Your Segmentation Dataset (e.g., SpermSeg)

The SpermSeg dataset specifically comprises 148 images, with 118 used for training and 30 for testing. It includes two semantic classes: normal sperm (normal) and abnormal sperm (abnormal), annotated at the pixel level. The labeled dataset encompasses 618 instances of normal sperms, accounting for 42% of the total, and 852 instances of abnormal sperms, also representing 58% of the total. This amounts to a total of 1470 sperm instances. Given their small sizes, the sperm cells cover lower than 1% of the entire image area, approximately 0.042% ∼ 0.651%. Consequently, the non-sperm background occupies roughly 99% of the image.

  • Prepare your data: Arrange the images and masks in the same folder, structured as follows:
${SFCNet_ROOT}
|-- dataset
`-- |-- SpermSeg
    `-- |--- train
            |--- sperm_001.jpg
            |--- sperm_003.jpg
            |--- ...
            |--- sperm_066.jpg
            |--- ...
        |--- test
            |--- sperm_002.jpg
            |--- sperm_008.jpg
            |--- ...
            |--- sperm_088.jpg
            |--- ...
        |--- mask
            |--- sperm_001.png
            |--- sperm_002.png
            |--- ...
            |--- sperm_066.png
            |--- ...

Your Detection Dataset (e.g., SpermTrack)

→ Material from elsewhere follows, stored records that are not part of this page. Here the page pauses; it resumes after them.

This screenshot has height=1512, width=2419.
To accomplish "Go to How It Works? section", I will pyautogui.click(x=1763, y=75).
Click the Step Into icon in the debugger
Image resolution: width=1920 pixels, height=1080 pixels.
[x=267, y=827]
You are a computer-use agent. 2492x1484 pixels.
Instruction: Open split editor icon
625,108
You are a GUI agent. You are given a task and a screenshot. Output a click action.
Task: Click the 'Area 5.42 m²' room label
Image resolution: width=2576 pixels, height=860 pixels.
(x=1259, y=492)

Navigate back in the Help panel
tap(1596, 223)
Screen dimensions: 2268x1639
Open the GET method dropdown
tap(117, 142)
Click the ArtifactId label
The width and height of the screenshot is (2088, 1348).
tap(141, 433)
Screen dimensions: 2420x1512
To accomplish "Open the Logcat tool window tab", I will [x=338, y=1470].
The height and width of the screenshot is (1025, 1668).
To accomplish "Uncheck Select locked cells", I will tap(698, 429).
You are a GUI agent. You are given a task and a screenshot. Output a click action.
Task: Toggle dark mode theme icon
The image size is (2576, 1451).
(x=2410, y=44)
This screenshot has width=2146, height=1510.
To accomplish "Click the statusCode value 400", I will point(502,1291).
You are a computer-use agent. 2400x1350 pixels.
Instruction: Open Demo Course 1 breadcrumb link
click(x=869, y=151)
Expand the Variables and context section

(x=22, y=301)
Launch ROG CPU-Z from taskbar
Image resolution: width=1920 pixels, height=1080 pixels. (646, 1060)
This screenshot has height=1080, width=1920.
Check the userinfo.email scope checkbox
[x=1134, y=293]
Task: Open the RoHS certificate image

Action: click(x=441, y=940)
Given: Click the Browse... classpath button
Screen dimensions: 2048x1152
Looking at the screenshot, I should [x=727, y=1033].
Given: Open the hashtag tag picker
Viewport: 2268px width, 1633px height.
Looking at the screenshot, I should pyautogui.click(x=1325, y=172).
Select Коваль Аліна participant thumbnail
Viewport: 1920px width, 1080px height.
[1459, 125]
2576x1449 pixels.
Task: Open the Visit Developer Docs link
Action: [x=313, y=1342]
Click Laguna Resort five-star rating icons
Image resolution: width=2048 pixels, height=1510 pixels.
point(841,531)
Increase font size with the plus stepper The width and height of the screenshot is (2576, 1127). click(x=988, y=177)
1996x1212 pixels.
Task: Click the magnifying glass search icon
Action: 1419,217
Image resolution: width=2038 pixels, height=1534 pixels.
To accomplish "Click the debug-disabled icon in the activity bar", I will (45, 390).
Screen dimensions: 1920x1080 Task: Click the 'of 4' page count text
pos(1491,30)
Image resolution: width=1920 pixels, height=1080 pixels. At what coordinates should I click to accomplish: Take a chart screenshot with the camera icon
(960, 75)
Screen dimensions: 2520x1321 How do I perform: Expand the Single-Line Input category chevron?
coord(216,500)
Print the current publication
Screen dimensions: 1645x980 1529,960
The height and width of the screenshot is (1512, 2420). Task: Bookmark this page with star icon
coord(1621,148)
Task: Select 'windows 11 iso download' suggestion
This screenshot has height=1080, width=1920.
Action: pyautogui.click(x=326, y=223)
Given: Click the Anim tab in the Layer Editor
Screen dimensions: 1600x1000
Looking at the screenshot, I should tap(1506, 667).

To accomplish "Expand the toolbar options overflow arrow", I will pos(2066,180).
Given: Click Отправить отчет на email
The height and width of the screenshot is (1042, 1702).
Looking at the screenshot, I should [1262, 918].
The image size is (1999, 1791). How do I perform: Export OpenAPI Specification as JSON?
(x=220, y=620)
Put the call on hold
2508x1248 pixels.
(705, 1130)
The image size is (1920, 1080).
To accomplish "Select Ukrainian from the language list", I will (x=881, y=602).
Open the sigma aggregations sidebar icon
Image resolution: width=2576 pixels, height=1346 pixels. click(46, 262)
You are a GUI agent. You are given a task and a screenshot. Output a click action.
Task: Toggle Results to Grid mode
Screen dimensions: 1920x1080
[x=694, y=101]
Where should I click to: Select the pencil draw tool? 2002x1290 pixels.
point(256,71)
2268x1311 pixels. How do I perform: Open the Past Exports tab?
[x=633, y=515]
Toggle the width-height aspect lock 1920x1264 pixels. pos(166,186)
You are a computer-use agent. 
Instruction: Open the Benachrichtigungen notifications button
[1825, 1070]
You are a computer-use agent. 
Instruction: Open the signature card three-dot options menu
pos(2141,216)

The SpermTrack dataset consists of 291 images, with 232 used for training and 59 for testing, and includes 3835 sperm objects. These objects are annotated at the box level. Given the difficulty in categorizing a sperm’s motility characteristics within a single frame, the sperms in the SpermTrack dataset are not sorted. Instead, sperm motility was analyzed by post-processing the sequences of frames. The SpermTrack dataset includes more images and sperm instances than the SpermSeg dataset because annotating instances at the box level is less complex than at the pixel level.

References

If you use the datasets and our data pre-processing codes, we kindly request that you consider citing our paper as follows:

@ARTICLE{10542677,
    author={Dai, Wei and Wu, Zixuan and Liu, Rui and Wu, Tianyi and Wang, Min and Zhou, Junxian and Zhang, Zhuoran and Liu, Jun},
    journal={IEEE Transactions on Automation Science and Engineering}, 
    title={Automated Non-Invasive Analysis of Motile Sperms Using Sperm Feature-Correlated Network}, 
    year={2024},
    volume={},
    number={},
    pages={1-11},
    doi={10.1109/TASE.2024.3404488}
}